Sometimes past and present collide in unusual ways. Former U.S. Labor Secretary W. Willard Wirtz, who served under Presidents John F. Kennedy and Lyndon B. Johnson, died last weekend. Wirtz had a long and distinguished career as a cabinet officer, law professor and attorney. Not so well known was the important role he played in persuading Justice Wiley Rutledge to hire young John Paul Stevens as his second law clerk.
Wirtz and Rutledge had a strong connection. Shortly after graduating from Harvard Law School, Wirtz was hired as a member of the faculty of the University of Iowa School of Law by then Dean Rutledge. Almost a decade later, when then Justice Rutledge was thinking about a second law clerk, he sent a message through a colleague of Wirtz, who at that time was teaching at Northwestern University School of Law, that he would like to know more about the colleague’s suggestion that he hire Stevens, a Northwestern law student.
Wirtz quickly wrote a letter to Rutledge about Stevens “one of the two most outstanding students whom I have ever worked with.” The letter, drawn from Rutledge’s papers, is chronicled in the “Jackson List,” periodic emails by John Barrett of St. John’s University School of Law, who is writing the biography of Justice Robert Jackson.
Wirtz wrote in his 1947 letter:
“Stevens has the quickest, and at the same time balanced, mind I have ever seen at work in a classroom. I have worked with him, too, in connection with two or three law review projects. The man is just as solid as he is brilliant. Beyond all this he has a personality which makes it a pure delight to work with him. I suppose that he is undoubtedly the most admired, and at the same time, the best liked man in school.”
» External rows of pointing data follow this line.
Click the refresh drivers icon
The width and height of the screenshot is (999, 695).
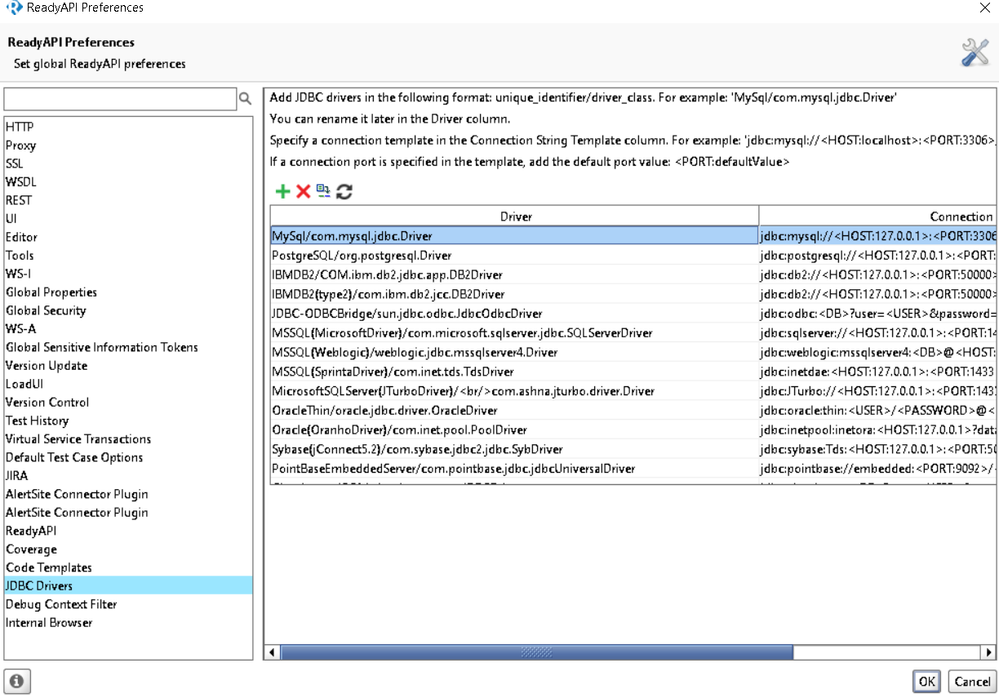tap(344, 191)
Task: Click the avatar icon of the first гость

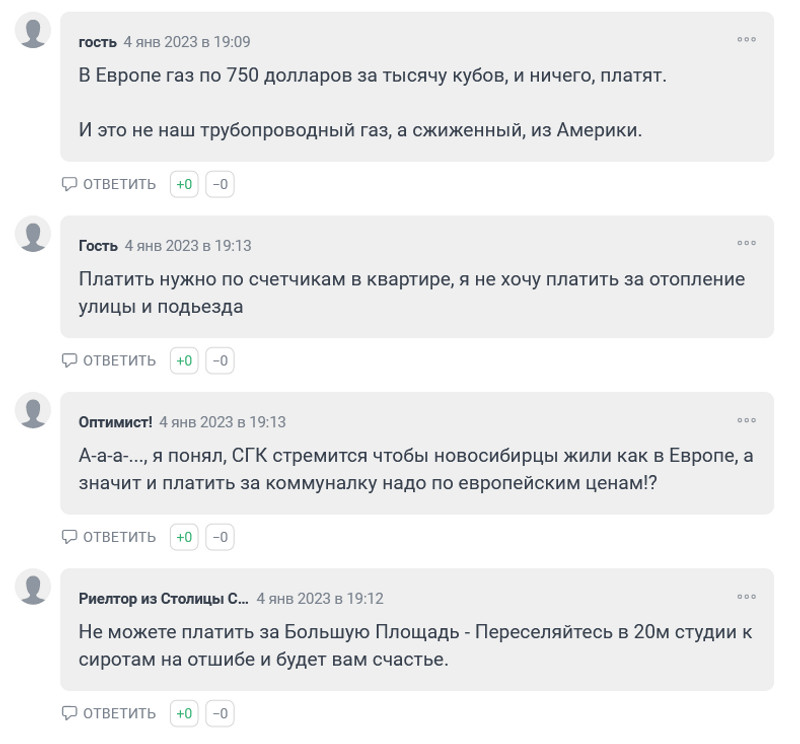Action: point(34,32)
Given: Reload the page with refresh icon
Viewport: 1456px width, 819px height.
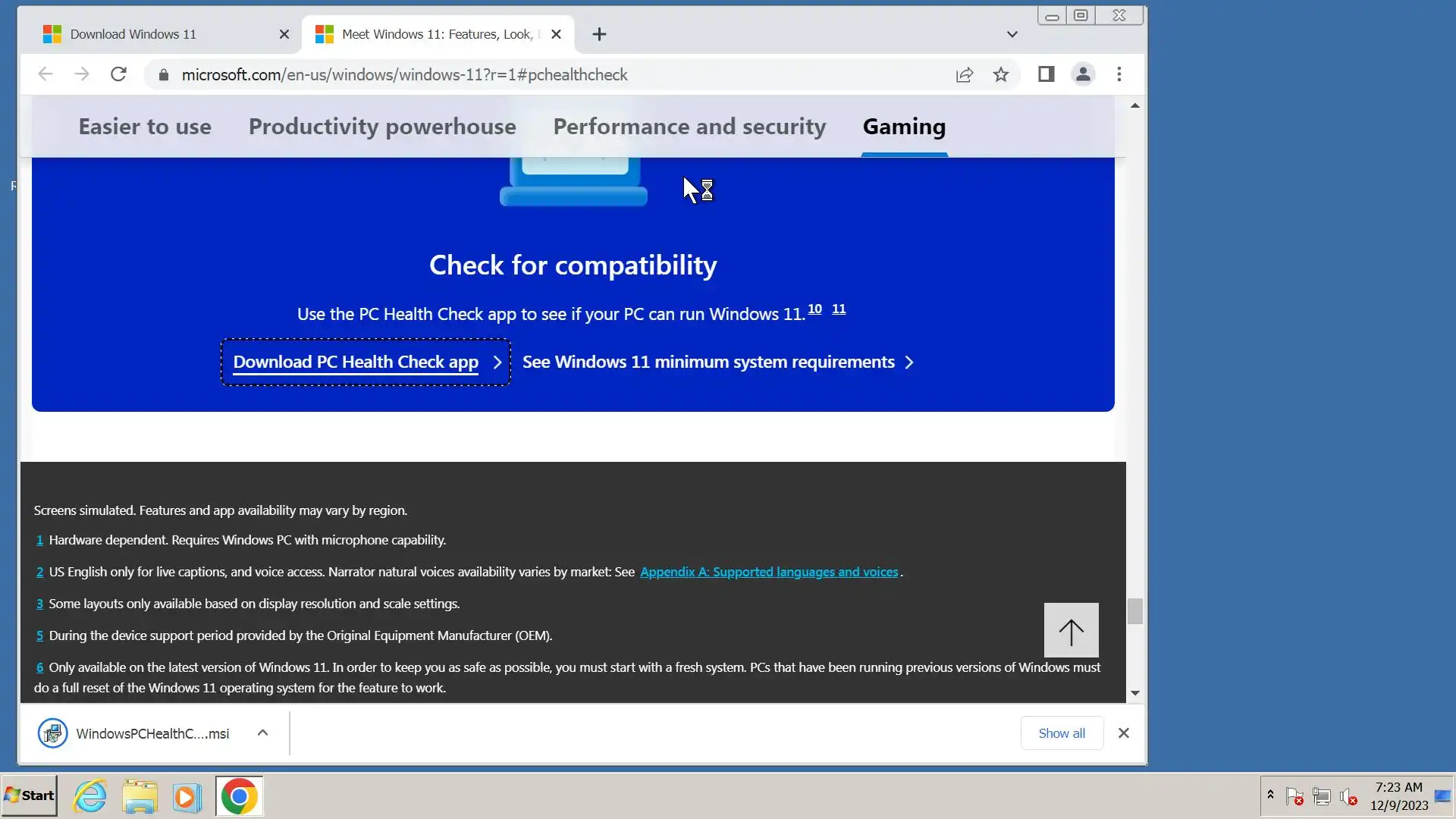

Wirtz said he could add “a number of details but they would all be of so much the same character that you would begin to apply a general discount rate.”
Rutledge, of course, hired Stevens who chose to serve a one-year clerkship instead of the two years offered by Rutledge. Prof. Barrett chronicles another letter exchange between Rutledge and Wirtz, written about six months after Stevens left the Court. Rutledge wrote to Wirtz that “the way John Stevens panned out makes me wonder if your own recommendation even at long distance isn’t better than my own judgment on personal interview.”
And in another letter to a close friend, Rutledge wrote: “John Stevens, although taken sight unseen, turned out to be one of my best clerks. I now think I made a mistake in not keeping him for a second year, that is, in leaving the choice to him whether he would return [to Chicago] and plunge into his more active professional and political life when he did.”
Wirtz died in Washington on April 24, at age 98, four days after Stevens’ 90th birthday.